01. Kompositum Rasa

19.1K 1.1K 116
                                    

"Ada yang rusak oleh waktu, ada pula yang pulih karena waktu."

° ° °

GESA baca tulisan dalam sebuah cangkir kopi yang baru saja dia beli. Asap dari pekatnya kopi itu masih mengepul tipis. Bahkan, genggaman Gesa bisa merasakan sepanas apa cairan berkafein tinggi itu.

Kopi sederhana dalam cangkir yang terbuat dari karton berpadu dengan sore hari dalam ruangan sunyi. Kopi hitam itu menjadi cangkir ketiga bagi Gesa untuk menukas harinya. Bukan karena Gesa begitu memuja kopi hitam, tapi dia menanti setiap kalimat yang cangkir kopi itu bawa. Sudah banyak kalimat yang Gesa baca, tapi kali ini kalimat itu mengusik hatinya.

Mungkin benar. Ada yang rusak oleh waktu, ada pula yang pulih karena waktu. Jika bertanya di mana posisi Gesa saat ini, Gesa tak tahu ke mana harus mencari jawaban. Mungkin sudah pulih, atau mungkin semakin rusak karena waktu.

Namun, satu hal yang kini Gesa pahami. Ternyata, waktu tak pandang bulu untuk enggan menunggu. Hampir 3 tahun waktu telah berlalu, tapi Gesa menyiakan-menyiakannya dengan berjalan di tempat yang sama. Lebih dari seribu malam Gesa lewati sendirian. Mengulang kembali setiap kenangan yang tidak dia miliki. Menuai kembali setiap duka yang tidak dia tinggalkan. Kemudian, berakhir dengan luka yang ternyata belum sembuh.

Gesa letakan cangkir kopi itu di atas meja, kemudian duduk bersandar di atas kursi kebanggannya. Perlahan, sepasang manik legam itu tertarik pada ponsel hitam ber-wallpaper seorang gadis kecil, gadis mungil berbaju biru muda.

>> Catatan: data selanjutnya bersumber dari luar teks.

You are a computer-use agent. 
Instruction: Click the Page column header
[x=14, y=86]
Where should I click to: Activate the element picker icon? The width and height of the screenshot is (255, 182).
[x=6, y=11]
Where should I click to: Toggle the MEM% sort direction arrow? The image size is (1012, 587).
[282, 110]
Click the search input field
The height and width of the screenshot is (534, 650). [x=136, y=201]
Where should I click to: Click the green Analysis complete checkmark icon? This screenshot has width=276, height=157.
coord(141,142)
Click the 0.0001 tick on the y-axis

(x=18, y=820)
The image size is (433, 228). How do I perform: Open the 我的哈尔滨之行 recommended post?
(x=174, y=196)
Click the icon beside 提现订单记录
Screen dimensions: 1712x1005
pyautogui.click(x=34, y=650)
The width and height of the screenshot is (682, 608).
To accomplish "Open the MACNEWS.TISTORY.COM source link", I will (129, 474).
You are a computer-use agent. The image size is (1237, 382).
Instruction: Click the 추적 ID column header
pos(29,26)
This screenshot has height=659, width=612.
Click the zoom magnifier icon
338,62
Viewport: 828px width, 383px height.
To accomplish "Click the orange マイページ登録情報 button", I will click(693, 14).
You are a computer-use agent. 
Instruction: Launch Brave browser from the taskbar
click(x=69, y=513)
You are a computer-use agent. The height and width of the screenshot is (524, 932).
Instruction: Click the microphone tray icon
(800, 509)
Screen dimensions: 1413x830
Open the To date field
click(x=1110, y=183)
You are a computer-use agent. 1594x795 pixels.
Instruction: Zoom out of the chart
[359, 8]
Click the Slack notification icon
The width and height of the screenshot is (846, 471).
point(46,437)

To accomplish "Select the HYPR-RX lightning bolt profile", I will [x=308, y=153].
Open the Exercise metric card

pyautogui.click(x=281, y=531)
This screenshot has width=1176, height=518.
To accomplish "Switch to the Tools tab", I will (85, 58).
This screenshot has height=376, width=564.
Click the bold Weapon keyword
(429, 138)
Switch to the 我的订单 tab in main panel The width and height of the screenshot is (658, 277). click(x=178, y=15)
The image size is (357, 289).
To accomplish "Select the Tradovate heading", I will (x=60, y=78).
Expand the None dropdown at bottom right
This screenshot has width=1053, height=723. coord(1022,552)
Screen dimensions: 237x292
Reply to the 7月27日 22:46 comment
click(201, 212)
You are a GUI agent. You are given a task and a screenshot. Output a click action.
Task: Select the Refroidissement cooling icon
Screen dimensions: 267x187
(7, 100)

Rasanya, baru kemarin sore Gesa meninggalkan putri kecilnya. Rasanya, baru kemarin sore pula Gesa berlutut dalam pusara pelebur kebahagiaan. Kini, bayi mungil itu sudah menjadi gadis kecil. Senyumannya begitu cantik nan polos. Bibirnya mungil dengan mata bulat bagaikan sepasang manik legam dalam kelopak bunga. Sungguh, tatapan indah itu bahkan ingin Gesa miliki selamanya. Terbayang dengan indah bagaimanna putri kecilnya berlari. Terdengar dengan merdu bagaimana malaikat kecilnya merengek memanggil sebutan ayah untuk Gesa.

"Ayas ... putri ayah."

Gesa bergumam pelan, mengecap kembali panggilan sayang yang dia berikan untuk putrinya. Demi Tuhan, Gesa hanya mampu menawar hatinya melalui potret. Menjaga dari kejauhan, merindu melalui jeda, juga mencinta dalam interval jarak dan waktu.

Bukan Gesa tak kuasa untuk bertemu, tapi ada janji yang harus dia tepati.

Tiba-tiba, ketukan pintu mengalihkan perhatian Gesa. Dia pandangi pintu kaca di hadapannya. Samarnya pasir kuarsa itu tidak mengizinkan Gesa untuk menerka siapa yang berdiri di balik pintu. Hanya siluet seseorang yang bisa netranya pandang.

Gesa beranjak dan melangkah mendekati pintu itu. Perlahan, dia putar kunci pintu yang mengurungnya sejak pagi. Figur seseorang berdiri dari balik pintu, seorang perempuan berkemeja putih lengkap dengan rok hitam dan id card yang mengalung di ceruk leher layaknya seorang karyawan.

"Selamat sore, Pak Gesa. Saya hanya mau memberikan laporan sebelum pulang," begitu katanya. Dia Jessyra, gadis muda berambut panjang yang baru beberapa bulan bekerja bersama Gesa.

"Oh, iya." Gesa mengangguk, lalu melangkah dan memberikan jalan untuk Jessyra masuk ke dalam ruangan.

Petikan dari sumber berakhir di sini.